Pittsburgh Parks Conservancy And City Council Discuss Tax To Fix Public Parks

Pittsburgh Parks Conservancy And City Council Discuss Tax To Fix Public Parks

PITTSBURGH (KDKA) — A referendum is on the ballot for a city tax to fix public parks and playgrounds but not everyone is on board.

The Pittsburgh Parks Conservancy made their case to Pittsburgh City Council today.


“Parks in urban areas are critical to the well-being of residents,” said Jayne Miller of the Pittsburgh Parks Conservancy. “How can we improve the parks in the neighborhoods? How can we assist the city in making the parks what they used to be?”


The non-profit says the city’s 165 parks are in rough shape and need about $400 million in repairs to restore them.


Their proposal is a referendum this November asking voters to increase their property taxes by $50 for every $100,000 of valuation.


However, some City Council members balked at the proposal.


“We live in a city which is one of the highest tax for real estate purposes in the country and now you want to add another tax on,” said Pittsburgh City Controller Michael Lamb.


Councilwoman Darlene Harris was concerned about who this tax could impact.


“This tax hurts the seniors and those on fixed incomes the hardest,” Harris said.


While leaving that decision up to voters, Councilman Corey O’Connor sought assurances the city and the public will continue to own and control the parks.

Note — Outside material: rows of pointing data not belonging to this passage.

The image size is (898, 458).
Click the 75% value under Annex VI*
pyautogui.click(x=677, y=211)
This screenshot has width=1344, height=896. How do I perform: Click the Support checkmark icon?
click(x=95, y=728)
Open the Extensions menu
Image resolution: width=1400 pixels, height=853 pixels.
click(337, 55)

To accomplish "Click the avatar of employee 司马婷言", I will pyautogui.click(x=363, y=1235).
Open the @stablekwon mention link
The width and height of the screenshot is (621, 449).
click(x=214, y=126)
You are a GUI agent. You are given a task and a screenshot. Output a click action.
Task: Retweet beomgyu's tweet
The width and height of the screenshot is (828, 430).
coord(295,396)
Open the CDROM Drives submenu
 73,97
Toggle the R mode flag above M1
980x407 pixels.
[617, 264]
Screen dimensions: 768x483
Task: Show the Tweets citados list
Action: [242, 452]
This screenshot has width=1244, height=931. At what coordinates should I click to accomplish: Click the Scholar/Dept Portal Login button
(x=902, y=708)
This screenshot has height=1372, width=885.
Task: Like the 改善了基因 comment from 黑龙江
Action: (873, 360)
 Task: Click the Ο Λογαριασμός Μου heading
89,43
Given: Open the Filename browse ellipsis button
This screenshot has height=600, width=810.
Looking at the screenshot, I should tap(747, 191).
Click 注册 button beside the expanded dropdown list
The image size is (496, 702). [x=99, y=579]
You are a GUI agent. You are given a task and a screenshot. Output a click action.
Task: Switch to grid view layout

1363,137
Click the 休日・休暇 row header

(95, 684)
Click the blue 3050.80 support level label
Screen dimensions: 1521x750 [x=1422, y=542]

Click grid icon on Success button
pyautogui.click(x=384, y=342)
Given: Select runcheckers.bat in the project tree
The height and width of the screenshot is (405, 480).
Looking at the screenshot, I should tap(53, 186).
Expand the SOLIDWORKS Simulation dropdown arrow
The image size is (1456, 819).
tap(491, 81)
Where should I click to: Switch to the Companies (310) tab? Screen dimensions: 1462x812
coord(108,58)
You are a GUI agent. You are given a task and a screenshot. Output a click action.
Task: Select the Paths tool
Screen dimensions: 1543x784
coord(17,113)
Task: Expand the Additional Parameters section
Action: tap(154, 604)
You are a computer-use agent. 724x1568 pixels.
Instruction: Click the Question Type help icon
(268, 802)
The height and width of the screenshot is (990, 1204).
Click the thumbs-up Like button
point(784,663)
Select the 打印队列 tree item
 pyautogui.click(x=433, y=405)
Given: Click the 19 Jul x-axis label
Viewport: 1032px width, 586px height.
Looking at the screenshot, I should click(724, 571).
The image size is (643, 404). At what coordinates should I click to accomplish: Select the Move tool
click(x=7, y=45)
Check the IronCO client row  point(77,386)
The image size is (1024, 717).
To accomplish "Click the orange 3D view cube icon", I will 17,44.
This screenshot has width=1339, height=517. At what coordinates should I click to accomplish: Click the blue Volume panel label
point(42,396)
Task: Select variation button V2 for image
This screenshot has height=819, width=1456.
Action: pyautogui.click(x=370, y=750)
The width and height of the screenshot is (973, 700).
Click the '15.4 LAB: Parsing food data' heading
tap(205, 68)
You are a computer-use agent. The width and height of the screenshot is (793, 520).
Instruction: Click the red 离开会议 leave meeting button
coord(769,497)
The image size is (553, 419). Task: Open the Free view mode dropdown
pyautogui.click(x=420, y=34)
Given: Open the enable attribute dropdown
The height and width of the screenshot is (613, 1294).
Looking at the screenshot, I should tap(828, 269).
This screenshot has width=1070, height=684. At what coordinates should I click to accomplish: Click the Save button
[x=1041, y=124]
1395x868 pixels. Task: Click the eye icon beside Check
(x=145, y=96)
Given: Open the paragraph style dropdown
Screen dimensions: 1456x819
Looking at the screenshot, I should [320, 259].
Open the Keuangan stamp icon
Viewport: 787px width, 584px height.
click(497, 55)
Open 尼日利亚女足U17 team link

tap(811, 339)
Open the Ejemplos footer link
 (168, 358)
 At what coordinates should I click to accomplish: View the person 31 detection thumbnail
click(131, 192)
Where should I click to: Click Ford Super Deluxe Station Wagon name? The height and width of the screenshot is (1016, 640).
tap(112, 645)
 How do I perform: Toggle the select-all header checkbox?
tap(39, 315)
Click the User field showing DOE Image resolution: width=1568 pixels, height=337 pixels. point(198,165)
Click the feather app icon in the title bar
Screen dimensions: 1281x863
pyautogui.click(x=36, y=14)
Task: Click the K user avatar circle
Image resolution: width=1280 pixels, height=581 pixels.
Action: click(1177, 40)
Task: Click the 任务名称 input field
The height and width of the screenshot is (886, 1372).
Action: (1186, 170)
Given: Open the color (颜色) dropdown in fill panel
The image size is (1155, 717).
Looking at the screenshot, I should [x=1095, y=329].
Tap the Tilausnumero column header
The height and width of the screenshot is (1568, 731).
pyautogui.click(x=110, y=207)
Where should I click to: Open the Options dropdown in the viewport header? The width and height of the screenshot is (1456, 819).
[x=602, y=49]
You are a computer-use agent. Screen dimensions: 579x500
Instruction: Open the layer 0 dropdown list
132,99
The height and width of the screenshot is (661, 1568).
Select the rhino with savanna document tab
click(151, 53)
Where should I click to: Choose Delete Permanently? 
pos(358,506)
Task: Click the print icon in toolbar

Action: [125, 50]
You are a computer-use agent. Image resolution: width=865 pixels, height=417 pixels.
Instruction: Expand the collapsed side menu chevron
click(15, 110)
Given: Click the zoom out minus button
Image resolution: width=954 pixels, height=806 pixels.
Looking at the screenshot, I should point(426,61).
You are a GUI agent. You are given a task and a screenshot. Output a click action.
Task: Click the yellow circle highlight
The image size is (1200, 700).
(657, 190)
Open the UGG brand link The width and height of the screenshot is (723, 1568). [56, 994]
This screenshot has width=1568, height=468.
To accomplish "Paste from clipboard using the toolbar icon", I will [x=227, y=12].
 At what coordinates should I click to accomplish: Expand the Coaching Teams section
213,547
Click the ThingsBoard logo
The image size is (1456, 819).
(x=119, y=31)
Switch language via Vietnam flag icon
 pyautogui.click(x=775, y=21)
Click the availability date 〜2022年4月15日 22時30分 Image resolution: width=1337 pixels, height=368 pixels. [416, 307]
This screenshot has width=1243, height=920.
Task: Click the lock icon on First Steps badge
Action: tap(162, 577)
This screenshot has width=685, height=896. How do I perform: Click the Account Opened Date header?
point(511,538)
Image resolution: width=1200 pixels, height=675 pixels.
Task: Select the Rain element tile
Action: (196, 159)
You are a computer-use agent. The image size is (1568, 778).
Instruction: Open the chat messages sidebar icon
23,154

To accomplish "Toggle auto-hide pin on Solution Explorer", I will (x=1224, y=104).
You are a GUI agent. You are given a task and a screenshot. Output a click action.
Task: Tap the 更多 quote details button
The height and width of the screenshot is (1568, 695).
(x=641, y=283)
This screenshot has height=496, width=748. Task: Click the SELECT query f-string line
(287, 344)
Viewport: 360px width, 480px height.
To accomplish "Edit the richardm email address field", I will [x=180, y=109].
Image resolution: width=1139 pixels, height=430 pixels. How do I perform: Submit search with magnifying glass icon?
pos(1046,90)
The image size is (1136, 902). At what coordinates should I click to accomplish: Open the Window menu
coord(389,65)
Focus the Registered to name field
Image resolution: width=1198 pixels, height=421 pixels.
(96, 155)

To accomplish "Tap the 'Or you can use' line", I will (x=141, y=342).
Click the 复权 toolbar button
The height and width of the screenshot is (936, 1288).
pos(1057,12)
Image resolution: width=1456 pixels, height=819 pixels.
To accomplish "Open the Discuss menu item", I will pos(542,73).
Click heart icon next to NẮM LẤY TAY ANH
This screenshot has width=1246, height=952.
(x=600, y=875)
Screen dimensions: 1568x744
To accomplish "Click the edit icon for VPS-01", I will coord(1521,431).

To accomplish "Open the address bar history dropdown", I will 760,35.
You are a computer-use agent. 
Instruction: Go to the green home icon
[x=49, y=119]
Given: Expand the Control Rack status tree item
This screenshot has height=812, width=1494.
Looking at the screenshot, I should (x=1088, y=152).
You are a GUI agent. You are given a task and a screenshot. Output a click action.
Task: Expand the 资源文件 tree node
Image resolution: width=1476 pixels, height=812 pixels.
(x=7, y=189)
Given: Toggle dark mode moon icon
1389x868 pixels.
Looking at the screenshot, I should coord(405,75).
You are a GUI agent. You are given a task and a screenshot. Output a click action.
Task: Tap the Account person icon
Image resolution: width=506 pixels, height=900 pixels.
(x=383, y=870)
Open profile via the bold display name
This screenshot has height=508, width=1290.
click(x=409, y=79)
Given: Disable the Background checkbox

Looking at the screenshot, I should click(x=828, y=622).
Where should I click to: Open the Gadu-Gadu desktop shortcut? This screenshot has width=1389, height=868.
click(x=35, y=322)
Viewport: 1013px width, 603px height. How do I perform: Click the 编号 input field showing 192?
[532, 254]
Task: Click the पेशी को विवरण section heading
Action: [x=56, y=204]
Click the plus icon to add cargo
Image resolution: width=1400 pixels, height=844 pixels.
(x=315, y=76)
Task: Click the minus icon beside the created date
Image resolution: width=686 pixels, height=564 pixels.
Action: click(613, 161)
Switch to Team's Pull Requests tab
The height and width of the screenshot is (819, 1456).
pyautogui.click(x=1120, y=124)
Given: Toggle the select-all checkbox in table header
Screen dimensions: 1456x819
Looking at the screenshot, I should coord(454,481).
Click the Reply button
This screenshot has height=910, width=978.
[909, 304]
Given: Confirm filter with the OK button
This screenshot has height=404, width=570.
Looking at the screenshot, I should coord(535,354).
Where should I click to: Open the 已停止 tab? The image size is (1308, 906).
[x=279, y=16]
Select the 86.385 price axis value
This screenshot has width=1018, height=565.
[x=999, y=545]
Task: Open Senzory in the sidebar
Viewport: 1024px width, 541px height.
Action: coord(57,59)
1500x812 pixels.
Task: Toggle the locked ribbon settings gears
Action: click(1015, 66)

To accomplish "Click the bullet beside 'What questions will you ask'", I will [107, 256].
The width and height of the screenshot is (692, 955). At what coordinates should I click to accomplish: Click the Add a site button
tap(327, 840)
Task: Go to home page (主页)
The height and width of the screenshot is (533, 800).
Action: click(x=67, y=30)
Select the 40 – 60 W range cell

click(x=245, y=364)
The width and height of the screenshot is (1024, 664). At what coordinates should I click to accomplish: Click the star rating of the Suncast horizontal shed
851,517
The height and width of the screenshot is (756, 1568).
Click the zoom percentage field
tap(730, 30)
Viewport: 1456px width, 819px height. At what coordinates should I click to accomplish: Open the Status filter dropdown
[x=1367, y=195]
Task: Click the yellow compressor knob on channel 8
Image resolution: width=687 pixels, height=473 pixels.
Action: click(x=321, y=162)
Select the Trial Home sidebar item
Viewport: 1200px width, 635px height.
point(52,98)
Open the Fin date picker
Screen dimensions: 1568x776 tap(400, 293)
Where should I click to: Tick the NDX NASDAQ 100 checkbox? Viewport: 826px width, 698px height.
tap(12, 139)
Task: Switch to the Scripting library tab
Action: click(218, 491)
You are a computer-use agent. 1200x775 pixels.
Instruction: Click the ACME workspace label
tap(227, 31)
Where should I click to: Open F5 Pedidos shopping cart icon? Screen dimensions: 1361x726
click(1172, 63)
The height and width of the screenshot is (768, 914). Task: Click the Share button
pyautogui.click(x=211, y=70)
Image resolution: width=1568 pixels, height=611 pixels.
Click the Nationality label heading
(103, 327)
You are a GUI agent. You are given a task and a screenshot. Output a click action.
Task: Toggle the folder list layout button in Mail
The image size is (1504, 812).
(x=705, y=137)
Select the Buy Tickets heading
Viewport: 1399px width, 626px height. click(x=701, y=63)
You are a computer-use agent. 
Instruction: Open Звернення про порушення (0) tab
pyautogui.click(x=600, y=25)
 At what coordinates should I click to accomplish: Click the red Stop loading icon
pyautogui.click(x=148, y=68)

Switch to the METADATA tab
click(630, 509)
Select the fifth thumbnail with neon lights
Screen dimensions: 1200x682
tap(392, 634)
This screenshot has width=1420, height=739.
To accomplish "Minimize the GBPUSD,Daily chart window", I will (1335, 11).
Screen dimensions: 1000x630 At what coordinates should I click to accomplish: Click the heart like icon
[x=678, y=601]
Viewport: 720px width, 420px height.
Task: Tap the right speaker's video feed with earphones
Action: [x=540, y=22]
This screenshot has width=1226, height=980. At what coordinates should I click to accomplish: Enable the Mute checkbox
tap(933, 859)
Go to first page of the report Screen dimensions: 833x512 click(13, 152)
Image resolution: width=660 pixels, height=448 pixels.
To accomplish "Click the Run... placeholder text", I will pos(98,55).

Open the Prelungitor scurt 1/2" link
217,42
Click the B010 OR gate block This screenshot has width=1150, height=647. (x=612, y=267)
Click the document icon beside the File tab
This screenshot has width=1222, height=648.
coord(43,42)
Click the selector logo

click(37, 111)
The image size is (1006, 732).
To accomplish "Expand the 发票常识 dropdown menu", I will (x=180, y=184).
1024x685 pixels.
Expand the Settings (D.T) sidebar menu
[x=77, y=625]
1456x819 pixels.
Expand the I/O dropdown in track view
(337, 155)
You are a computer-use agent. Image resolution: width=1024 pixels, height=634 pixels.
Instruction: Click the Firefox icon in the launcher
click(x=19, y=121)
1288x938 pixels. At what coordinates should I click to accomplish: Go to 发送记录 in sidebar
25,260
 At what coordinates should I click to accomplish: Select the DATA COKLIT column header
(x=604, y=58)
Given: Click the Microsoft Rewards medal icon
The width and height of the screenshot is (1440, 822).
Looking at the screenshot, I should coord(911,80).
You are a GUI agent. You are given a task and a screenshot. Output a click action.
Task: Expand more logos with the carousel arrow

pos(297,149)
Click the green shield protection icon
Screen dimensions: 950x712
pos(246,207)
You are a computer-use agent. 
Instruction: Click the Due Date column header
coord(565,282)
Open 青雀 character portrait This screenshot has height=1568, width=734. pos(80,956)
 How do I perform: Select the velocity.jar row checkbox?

“We have to make it clear that if the residents vote for this, we are not privatizing the parks,” O’Connor said.


Mayor Peduto and his administration said the parks will stay public but the passage of the referendum is necessary to make them diserable places again.


“We have disinvested in our neighborhood parks, our courts, our playing fields that they are in such a state of disrepair they need a major overhaul,” Peduto said. “Just like when they were created 100 years ago, the goal is not to have a good park system in the city. The goal is to have a great park system in the city that will make people want to live in the city.”